* Your objective *
Report every line of the records beneath this task that holds the string "computer".
□ □ □ □ □ □ □
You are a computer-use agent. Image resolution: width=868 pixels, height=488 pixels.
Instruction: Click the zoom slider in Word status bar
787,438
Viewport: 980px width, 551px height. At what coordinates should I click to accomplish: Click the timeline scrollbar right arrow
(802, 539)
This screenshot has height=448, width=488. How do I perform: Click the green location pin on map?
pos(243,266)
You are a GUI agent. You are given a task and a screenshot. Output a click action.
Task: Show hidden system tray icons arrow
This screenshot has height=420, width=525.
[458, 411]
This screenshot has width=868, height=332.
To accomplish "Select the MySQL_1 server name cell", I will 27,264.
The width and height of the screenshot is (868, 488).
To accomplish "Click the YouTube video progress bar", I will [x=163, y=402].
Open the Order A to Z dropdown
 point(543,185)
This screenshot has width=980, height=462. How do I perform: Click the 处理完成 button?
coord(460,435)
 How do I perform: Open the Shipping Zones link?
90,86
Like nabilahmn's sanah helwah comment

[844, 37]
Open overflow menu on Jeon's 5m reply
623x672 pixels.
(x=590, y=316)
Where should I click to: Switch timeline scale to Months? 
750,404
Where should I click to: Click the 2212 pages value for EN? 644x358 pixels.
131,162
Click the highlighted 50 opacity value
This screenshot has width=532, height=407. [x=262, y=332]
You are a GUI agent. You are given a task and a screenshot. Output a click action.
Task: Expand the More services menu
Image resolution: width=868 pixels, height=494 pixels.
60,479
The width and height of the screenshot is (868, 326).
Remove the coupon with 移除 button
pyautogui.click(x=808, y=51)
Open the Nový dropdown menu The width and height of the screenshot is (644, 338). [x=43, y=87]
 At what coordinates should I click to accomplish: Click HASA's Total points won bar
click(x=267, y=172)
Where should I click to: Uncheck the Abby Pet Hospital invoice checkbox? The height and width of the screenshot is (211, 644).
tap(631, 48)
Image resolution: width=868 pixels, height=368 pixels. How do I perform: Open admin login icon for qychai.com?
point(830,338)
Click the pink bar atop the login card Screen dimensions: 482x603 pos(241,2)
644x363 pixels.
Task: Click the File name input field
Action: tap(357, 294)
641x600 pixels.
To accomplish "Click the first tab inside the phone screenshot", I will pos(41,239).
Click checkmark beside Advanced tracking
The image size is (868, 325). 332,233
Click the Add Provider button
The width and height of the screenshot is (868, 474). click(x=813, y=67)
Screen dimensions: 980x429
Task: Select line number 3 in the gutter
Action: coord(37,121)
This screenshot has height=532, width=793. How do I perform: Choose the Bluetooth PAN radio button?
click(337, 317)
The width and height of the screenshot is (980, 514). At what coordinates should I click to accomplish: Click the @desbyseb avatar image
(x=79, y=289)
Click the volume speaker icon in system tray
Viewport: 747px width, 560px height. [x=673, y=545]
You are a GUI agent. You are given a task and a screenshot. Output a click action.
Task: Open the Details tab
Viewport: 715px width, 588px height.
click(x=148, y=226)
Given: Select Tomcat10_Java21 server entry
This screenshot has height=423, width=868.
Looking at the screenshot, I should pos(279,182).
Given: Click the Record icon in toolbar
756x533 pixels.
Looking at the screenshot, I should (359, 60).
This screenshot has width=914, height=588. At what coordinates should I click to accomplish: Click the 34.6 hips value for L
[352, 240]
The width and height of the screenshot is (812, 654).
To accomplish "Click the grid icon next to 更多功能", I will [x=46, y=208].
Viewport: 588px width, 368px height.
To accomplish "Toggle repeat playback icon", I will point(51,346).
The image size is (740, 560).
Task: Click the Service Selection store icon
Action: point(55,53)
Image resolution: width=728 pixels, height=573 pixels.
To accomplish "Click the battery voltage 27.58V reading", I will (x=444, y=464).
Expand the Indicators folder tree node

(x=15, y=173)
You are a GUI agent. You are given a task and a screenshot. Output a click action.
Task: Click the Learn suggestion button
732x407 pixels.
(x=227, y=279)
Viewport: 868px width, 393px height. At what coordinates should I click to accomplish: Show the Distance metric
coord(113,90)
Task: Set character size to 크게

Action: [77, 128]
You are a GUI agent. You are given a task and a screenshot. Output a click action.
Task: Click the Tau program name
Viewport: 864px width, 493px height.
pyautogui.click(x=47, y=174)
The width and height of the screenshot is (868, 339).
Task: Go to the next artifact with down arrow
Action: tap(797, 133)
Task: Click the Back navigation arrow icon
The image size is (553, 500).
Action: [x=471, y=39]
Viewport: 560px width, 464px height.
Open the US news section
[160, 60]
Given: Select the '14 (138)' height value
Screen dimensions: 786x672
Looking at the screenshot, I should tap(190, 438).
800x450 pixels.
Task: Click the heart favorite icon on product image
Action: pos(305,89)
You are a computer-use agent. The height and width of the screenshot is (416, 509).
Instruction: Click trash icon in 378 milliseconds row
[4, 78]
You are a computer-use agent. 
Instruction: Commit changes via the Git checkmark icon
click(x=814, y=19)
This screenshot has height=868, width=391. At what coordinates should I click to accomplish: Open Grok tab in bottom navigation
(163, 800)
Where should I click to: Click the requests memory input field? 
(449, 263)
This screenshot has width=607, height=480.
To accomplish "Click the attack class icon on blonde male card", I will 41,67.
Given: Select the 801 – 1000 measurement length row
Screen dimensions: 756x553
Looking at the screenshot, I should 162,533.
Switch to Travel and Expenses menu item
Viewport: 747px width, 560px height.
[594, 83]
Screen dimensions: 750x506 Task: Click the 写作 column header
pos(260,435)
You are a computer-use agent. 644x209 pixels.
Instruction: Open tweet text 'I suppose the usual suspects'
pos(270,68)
□ □ □ □ □ □ □
* Reply *
You are a computer-use agent. Image resolution: width=868 pixels, height=488 pixels.
You are a computer-use agent. The height and width of the screenshot is (416, 509).
You are a computer-use agent. 
You are a computer-use agent. 644x209 pixels.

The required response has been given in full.